Mas talvez esta purificação de Vénus não tivesse acontecido se não fosse uma certa noção abstracta presente na cultura do Mediterrâneo que distingue a Afrodite vegetal da cristalina. E estas duas concepções diferentes foram-se distinguindo aos poucos, na arte. 

A Vénus de  Boticcelli que nasce do mar cristalino do pensamento e da eternidade é muito diferente da Vénus de abundância vegetal de Rubens. Platão fez destas duas deusas, mãe e filha; os filósofos renascentistas, reconheceram-nas como gémeas.



Vénus de Boticcelli (pormenor)

                                                                                                                            Vénus de Rubens - (pormenor)

Desde o século XVII que o nu feminino se tornou muito mais normal que o masculino mas nem sempre foi assim.

Na Grécia Antiga, mesmo já no século V AEC era muito raro uma mulher ser representada nua porque ofendia princípios religiosos e sociais. Os homens andavam nus nos ginásios e nas provas desportivas e mesmo vestidos, as suas túnicas eram muito curtas e pouco escondiam; mas as mulheres andavam sempre cobertas da cabeça aos pés.

Esparta era a única excepção e as suas mulheres, que se apresentavam nuas ou pouco vestidas como os homens, eram um escândalo no resto da Grécia.

A Afrodite nua era um conceito do médio oriente e a primeira figura que aparece nua era muito diferente da Afrodite clássica: tinha linhas direitas e não curvas.

Esta estatueta, que está em Munique, é o cabo de um espelho.

A sua nudez e os animais que a rodeiam trazem à mente imagens da Senhora dos Animais, uma antiga divindade do Próximo Oriente que contribuiu com características para duas deusas olímpicas, Afrodite e Artemis. Como um cabo espelhado, a figura pode simplesmente evocar os poderes de Afrodite, deusa do amor e da beleza.
Até ao séc. IV AEC a Afrodite nua era associada aos cultos do Oriente e não por acaso, Phryne, a modelo de Praxiteles, tornou-se objecto da reprovação clerical.

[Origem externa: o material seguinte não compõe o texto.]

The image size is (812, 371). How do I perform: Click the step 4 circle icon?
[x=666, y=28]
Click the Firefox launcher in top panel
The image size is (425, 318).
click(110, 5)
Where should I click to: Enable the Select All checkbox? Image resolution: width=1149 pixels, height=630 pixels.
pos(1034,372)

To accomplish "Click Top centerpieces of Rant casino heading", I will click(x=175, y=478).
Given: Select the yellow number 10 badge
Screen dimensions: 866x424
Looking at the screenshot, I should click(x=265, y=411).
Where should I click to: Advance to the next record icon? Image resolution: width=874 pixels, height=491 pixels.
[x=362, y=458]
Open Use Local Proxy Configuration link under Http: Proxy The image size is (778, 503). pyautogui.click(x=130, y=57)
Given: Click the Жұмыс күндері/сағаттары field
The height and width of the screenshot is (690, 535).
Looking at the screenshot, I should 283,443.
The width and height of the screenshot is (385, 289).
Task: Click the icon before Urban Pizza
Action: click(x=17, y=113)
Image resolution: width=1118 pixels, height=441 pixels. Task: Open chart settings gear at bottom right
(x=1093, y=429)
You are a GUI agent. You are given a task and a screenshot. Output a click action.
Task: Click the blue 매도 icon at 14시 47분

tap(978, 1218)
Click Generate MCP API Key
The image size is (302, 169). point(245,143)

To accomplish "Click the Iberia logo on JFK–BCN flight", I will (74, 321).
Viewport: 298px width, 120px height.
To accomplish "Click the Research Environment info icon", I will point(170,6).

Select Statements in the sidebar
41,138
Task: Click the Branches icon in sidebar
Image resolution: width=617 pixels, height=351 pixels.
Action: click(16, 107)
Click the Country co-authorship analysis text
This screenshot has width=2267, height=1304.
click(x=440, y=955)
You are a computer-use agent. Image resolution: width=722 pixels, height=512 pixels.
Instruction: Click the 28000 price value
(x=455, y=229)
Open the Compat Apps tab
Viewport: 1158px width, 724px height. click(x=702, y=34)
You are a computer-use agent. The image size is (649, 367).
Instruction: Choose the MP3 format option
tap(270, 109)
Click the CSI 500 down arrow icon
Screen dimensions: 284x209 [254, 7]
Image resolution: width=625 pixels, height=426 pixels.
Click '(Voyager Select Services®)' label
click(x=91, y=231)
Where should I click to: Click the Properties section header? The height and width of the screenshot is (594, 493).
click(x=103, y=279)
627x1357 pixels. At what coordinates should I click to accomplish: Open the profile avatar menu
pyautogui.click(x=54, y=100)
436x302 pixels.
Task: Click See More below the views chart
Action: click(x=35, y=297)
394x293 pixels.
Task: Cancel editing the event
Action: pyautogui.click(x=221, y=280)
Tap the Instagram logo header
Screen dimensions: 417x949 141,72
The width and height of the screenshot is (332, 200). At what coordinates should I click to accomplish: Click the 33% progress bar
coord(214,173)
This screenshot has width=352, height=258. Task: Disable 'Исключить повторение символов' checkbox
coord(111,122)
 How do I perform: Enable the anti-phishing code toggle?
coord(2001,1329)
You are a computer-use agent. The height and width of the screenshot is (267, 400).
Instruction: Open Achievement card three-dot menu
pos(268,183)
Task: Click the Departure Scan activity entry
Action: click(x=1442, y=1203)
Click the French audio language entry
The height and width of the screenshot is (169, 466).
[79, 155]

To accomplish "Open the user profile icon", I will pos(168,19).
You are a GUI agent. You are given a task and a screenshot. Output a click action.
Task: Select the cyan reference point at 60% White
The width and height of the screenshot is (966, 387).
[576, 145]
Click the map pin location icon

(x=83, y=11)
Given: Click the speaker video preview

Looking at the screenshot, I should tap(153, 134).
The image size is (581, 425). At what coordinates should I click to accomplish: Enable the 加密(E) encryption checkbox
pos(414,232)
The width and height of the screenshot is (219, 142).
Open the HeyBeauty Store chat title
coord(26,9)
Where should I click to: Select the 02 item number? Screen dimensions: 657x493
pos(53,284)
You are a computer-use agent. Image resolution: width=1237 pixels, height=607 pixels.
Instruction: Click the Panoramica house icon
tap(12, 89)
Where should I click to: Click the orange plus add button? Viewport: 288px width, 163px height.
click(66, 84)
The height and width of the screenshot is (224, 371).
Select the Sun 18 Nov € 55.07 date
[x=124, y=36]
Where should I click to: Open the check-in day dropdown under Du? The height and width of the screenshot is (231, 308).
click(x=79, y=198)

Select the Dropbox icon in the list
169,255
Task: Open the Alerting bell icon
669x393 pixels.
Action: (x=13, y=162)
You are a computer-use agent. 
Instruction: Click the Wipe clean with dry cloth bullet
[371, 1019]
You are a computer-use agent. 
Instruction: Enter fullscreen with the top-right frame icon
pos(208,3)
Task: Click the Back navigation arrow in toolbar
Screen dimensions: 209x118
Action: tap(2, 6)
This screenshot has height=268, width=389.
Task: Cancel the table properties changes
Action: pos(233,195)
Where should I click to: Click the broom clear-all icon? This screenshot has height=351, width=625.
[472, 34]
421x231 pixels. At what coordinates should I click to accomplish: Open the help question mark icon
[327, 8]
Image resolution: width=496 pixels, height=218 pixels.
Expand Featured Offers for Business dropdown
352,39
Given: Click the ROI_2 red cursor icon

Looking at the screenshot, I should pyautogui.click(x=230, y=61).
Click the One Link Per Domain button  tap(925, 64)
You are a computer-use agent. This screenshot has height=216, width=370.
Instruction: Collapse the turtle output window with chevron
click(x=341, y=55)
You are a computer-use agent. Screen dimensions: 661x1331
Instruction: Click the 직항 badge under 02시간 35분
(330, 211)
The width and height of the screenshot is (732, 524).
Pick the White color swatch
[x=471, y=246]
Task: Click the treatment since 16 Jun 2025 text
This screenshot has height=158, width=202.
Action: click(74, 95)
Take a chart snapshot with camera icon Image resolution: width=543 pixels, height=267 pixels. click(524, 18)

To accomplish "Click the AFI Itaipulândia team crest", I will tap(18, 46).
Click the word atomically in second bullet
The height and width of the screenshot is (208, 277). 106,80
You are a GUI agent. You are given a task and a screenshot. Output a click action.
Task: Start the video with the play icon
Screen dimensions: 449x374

Sabemos que existiu, no século V AEC, uma  figura em bronze de uma rapariga nua a prender o cabelo, provavelmente representando uma sacerdotisa de Isis, que deve ter sido uma obra-prima. Existem duas cópias dessa estátua, conhecidas como a Vénus de Esquilino, a mais completa em Roma, a mais vívida no Louvre, que é essa a seguir.


Está ainda longe das Afrodites clássicas - é pequena e muito quadrada, a cintura pouco vincada, os seis pequenos, os tornozelos grossos. No entanto, é perfeitamente proporcionada e as suas proporções foram calculadas com uma escala matemática. 
A unidade de medida é a sua cabeça. Tem a altura de sete cabeças; há uma cabeça de distância entre os dois seios e uma cabeça entre os seios e o umbigo e mais uma outra cabeça até ao sítio da junção das pernas. 



E esta é, basicamente, a medida da arquitectura de construção do corpo feminino que há-de ser seguida até ao século XIX, pese embora uns lhe encham o peito, ou alarguem as ancas ou as façam com tornozelos mais finos, etc.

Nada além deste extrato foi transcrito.